Nanosonics Ltd
- Type: Public company
- Traded as: ASX: NAN; S&P/ASX 200 component;
- Founded: 2001 in Australia
- Headquarters: Sydney, Australia
- Areas served: Australia
- Key people: Michael Kavanaugh (CEO, President and Managing Director) Maurie Stang (Chairman)
- Revenue: A$198.6 million (2025)
- Net income: A$20 million (2025)
- Total assets: A$225 million (2025)
- Number of employees: 470 (2025)
- Website: www.nanosonics.com

= Nanosonics =

Australian public company

Nanosonics is an ASX-listed company in the healthcare industry which manufactures and distributes ultrasound probe disinfectors and other related technologies. It has offices in Australia, the U.S. and Canada, the United Kingdom and Europe, employing more than 300 people.

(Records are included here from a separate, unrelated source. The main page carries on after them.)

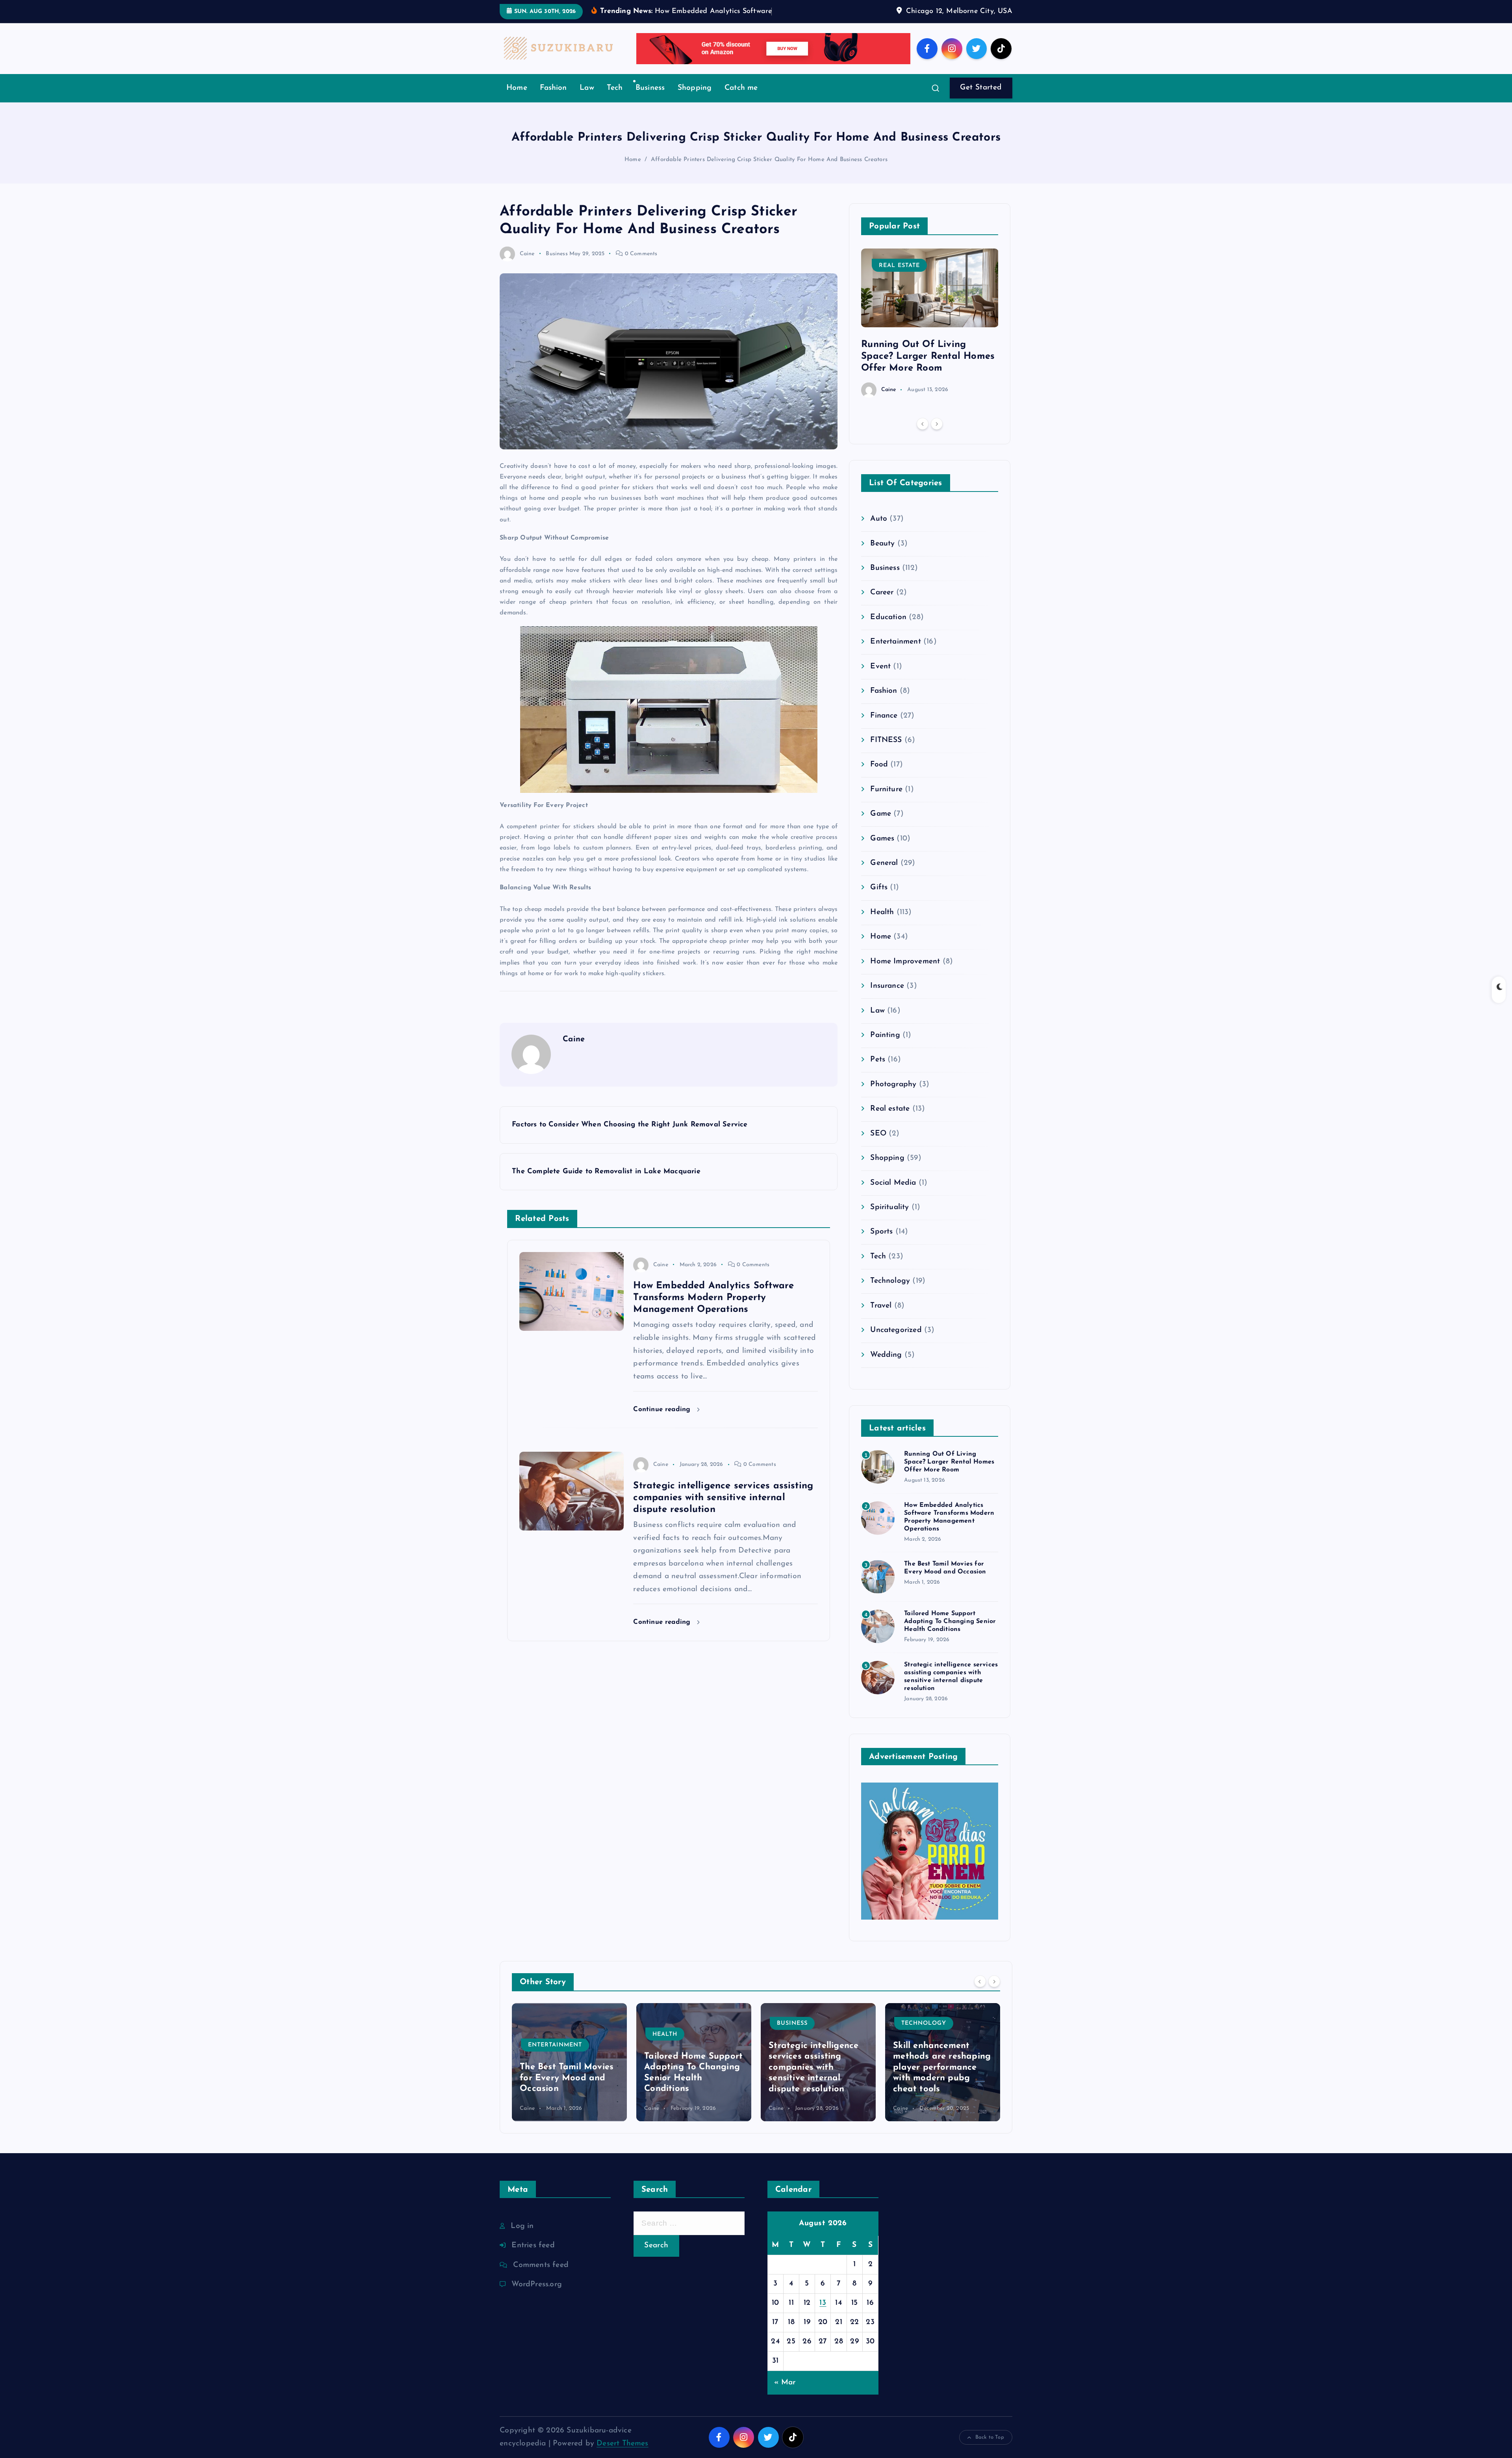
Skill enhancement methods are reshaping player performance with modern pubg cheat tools (818, 2091)
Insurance (887, 1010)
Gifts (879, 912)
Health (882, 936)
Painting (885, 1059)
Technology (890, 1305)
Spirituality (889, 1231)
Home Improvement (905, 985)
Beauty (882, 567)
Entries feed (532, 2269)
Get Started (981, 111)
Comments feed (541, 2289)
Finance (883, 740)
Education (888, 641)
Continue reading (663, 1433)
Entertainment (895, 666)
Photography (893, 1108)
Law (587, 112)
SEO (878, 1157)
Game (880, 838)
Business (650, 112)
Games (882, 862)
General (884, 887)
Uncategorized (896, 1354)
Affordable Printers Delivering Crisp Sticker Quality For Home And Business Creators (769, 184)
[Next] (937, 448)
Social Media (893, 1207)
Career (881, 617)
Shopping (695, 112)
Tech (615, 112)
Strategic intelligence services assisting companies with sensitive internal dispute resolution (689, 2091)
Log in (522, 2250)
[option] (930, 347)
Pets (877, 1084)
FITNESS (886, 764)
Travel (880, 1330)
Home (516, 112)
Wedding (886, 1379)
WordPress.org (536, 2309)
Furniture (886, 813)
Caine (527, 278)
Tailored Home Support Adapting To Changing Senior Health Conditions (950, 1646)
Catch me (741, 112)
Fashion (553, 112)
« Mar (785, 2406)
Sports (881, 1256)
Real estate (899, 290)
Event (880, 690)
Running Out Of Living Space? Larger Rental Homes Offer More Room (928, 380)
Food (879, 789)
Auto (878, 543)
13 (822, 2327)
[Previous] (922, 448)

The company's Trophon is the product used to reduce the spread of Healthcare Acquired Infections (HAIs). Its Trophon2 product includes AcuTrace technology, which enables digital record keeping and provides workflows for ultrasound probe high level disinfection.

== History ==
The company was founded in 2001 and headquartered in Sydney, Australia. It listed on the Australian Securities Exchange (ASX) in 2007 with the ticker NAN. In 2009, it launched Trophon, a unique, automated technology for the high-level disinfection of intracavity and surface ultrasound probes.

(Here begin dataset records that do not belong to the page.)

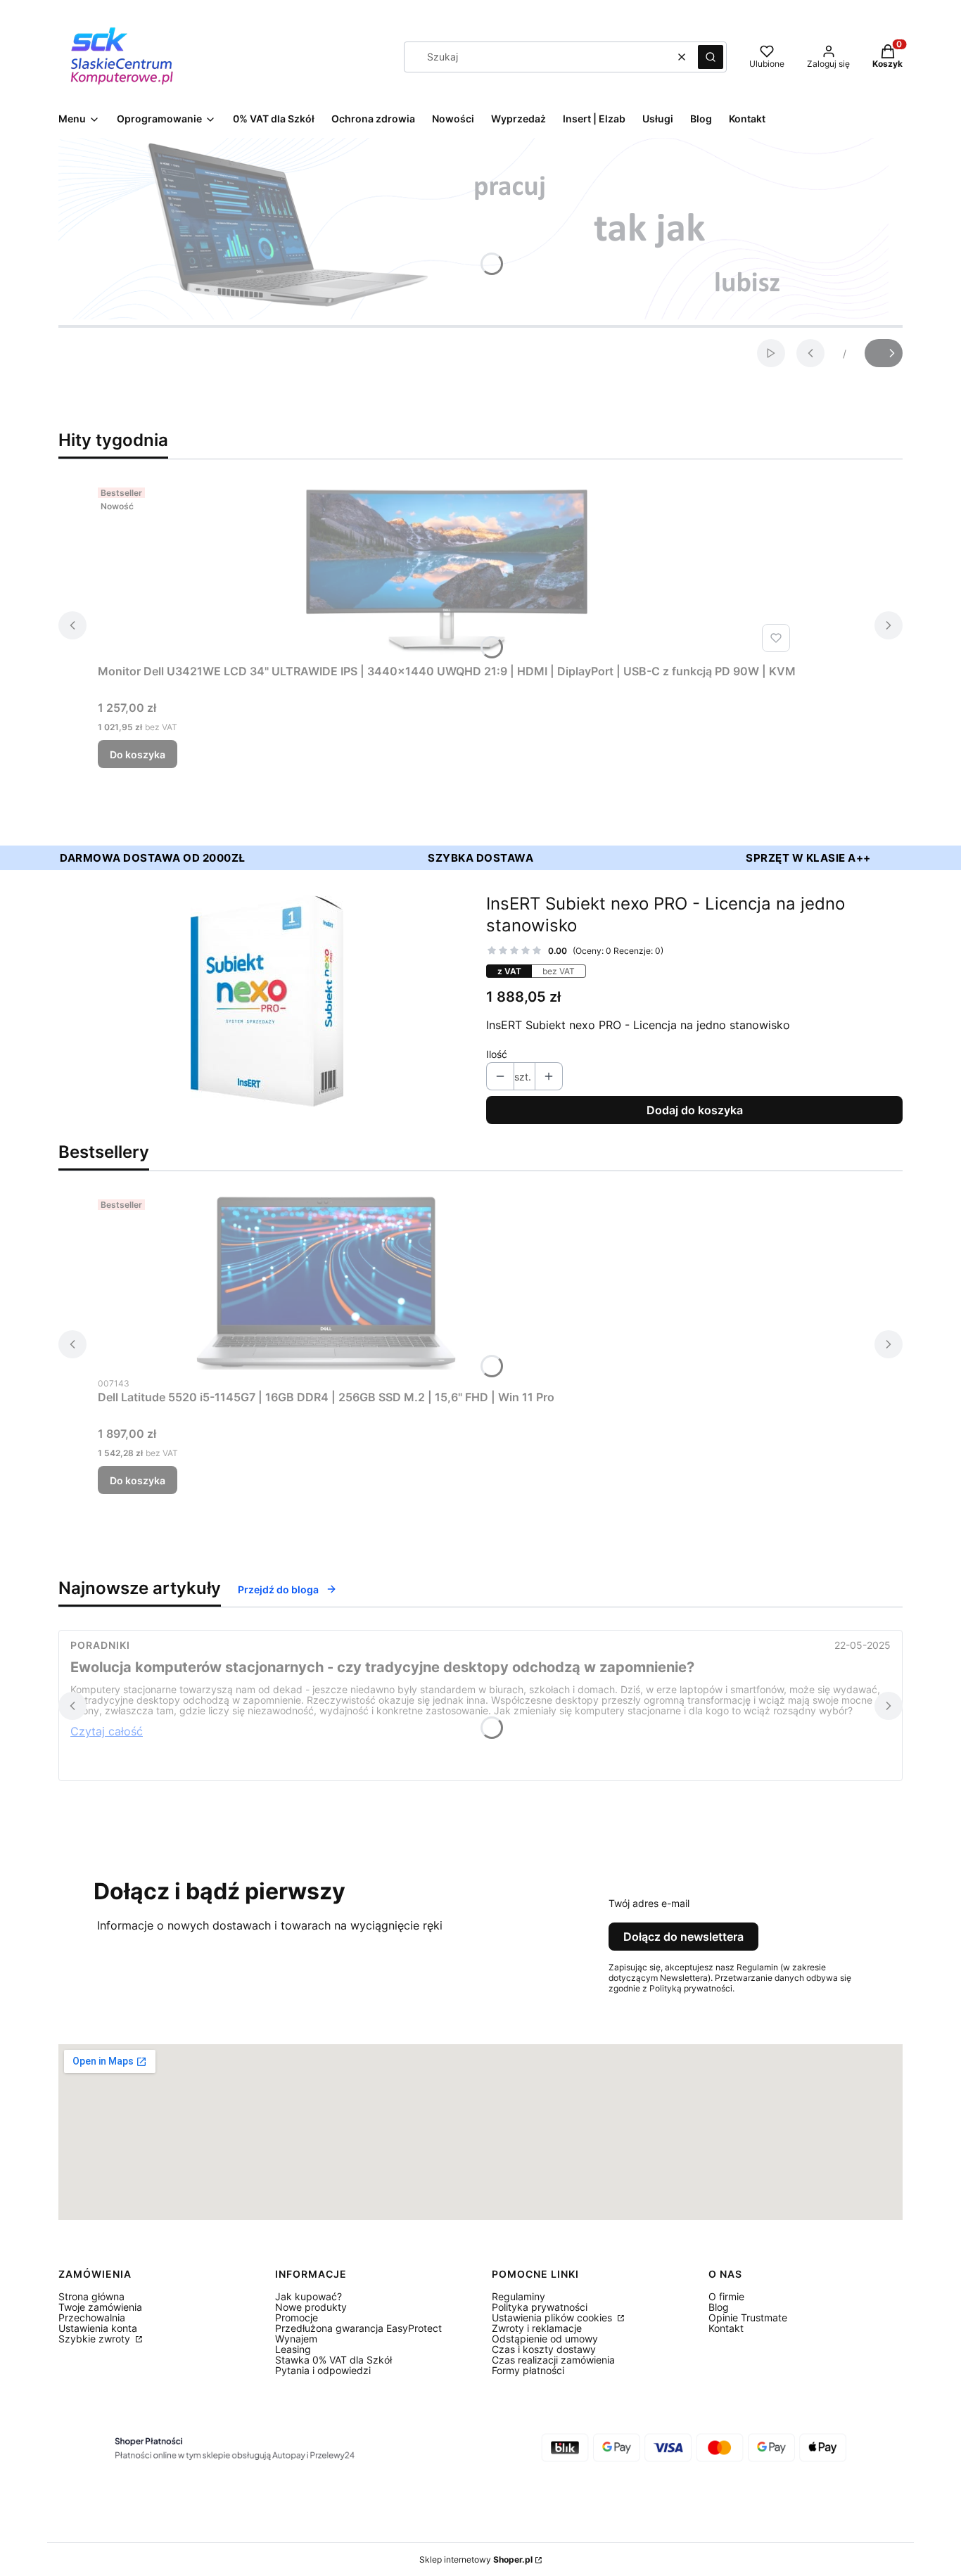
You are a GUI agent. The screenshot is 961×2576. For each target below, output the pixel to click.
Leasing (293, 2349)
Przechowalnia (91, 2317)
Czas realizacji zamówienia (553, 2360)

In 2010 Nanosonics warned that it had become aware of a substandard component being used in the production of its Tryphon EPR ultrasound disinfectant device and had moved to rectify the problem.

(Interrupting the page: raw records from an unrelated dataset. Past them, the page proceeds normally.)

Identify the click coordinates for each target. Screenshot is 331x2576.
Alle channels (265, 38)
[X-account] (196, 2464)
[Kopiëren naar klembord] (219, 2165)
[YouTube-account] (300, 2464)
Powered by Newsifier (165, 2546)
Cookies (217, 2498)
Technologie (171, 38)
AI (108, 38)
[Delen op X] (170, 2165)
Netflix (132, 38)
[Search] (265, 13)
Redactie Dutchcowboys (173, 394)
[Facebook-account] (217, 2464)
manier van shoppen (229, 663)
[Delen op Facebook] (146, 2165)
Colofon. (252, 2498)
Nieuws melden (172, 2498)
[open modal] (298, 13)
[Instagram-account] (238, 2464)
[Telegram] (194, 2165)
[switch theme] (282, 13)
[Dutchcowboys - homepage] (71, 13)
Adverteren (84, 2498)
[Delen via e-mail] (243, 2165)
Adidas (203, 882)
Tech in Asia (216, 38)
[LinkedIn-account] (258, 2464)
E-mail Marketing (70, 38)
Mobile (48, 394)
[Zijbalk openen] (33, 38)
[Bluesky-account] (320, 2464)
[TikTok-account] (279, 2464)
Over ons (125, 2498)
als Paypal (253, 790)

In March 2015, Nanosonics was included in the ASX300 Index (Australia's top 300 companies by market capitalisation).

In 2018 investors were cautioned about Nanosonics relying too much on only one customer, which had its own financial problems, as an outlet for its products.

The COVID-19 pandemic saw Nanosonics share price drop 25 per cent in the first quarter of 2021 due to a ban on elective surgeries and drop off in demand for ultrasound cleaning devices.